§ EXCERPTED TEXT:

——————

Integrate maintenance, automation for success

Engineering solutions are important to preserving capital and productivity.

By Jack Smith, BIT Writing and Editing Services May 13, 2011

Successful systems management requires the right blend of people skills, work management, leadership, and technology integration.

Control Engineering magazine content manager Peter Welander moderated the panel of speakers, which included Sloan Zupan of Mitsubishi Electric Automation and Augie DiGiovanni, vice president of Asset Optimization Services for Emerson Process Management, compared plant reliability to the health of the human body. “All of us have similar parts—hearts, lungs, livers, kidneys. Without those, the asset—called the human body—doesn’t work very well,” he said. “Imagine if the reliability that you prescribe only came out when one of those fails.”

DiGiovanni discussed four common maintenance strategies: reactive, preventive, predictive, and proactive. He explained that reactive maintenance means repairing equipment after it breaks. Preventive maintenance is time based. Predictive maintenance involves making decisions based on the actual equipment condition.

“Proactive is when you engineer maintenance out of a certain process,” DiGiovanni said. “For example, when taking vibration readings on a piece of rotating equipment, you notice the bearings need to be replaced every three months. Most engineers understand that bearings are designed to last longer than three months. Replacing it with the right size bearing solved your reliability issue just by proactively engineering a change in the equipment.”

——————

§ SUPPLIED INFORMATION:
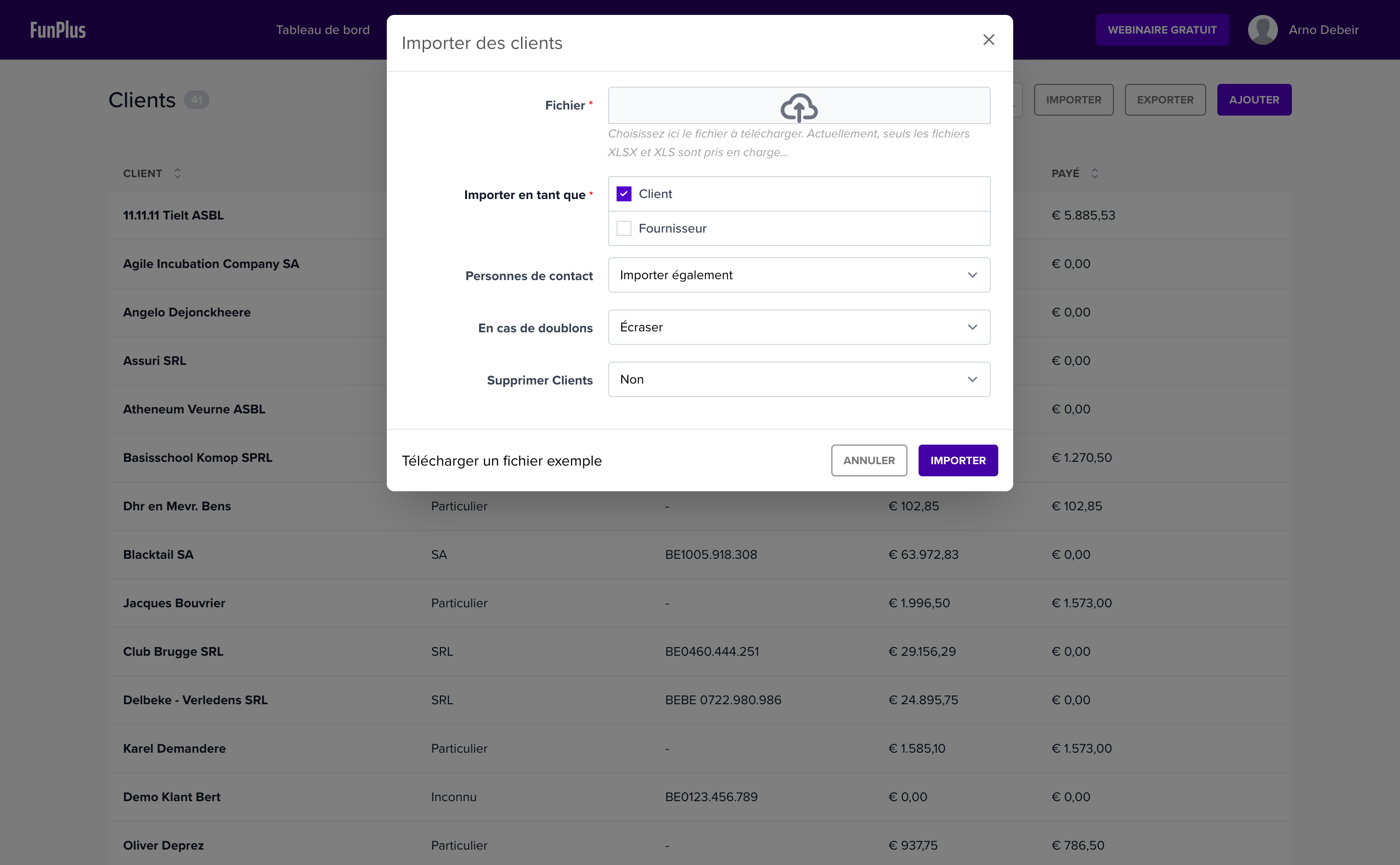Open the Blacktail SA client row
Viewport: 1400px width, 865px height.
tap(158, 554)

——————

§ OBJECTIVE: Copy the maintenance article from "DiGiovanni discussed four" through "actual equipment condition.", swapping in "schedule based" wherever "time based" appears.

§ THE COMPLETED TASK:
DiGiovanni discussed four common maintenance strategies: reactive, preventive, predictive, and proactive. He explained that reactive maintenance means repairing equipment after it breaks. Preventive maintenance is schedule based. Predictive maintenance involves making decisions based on the actual equipment condition.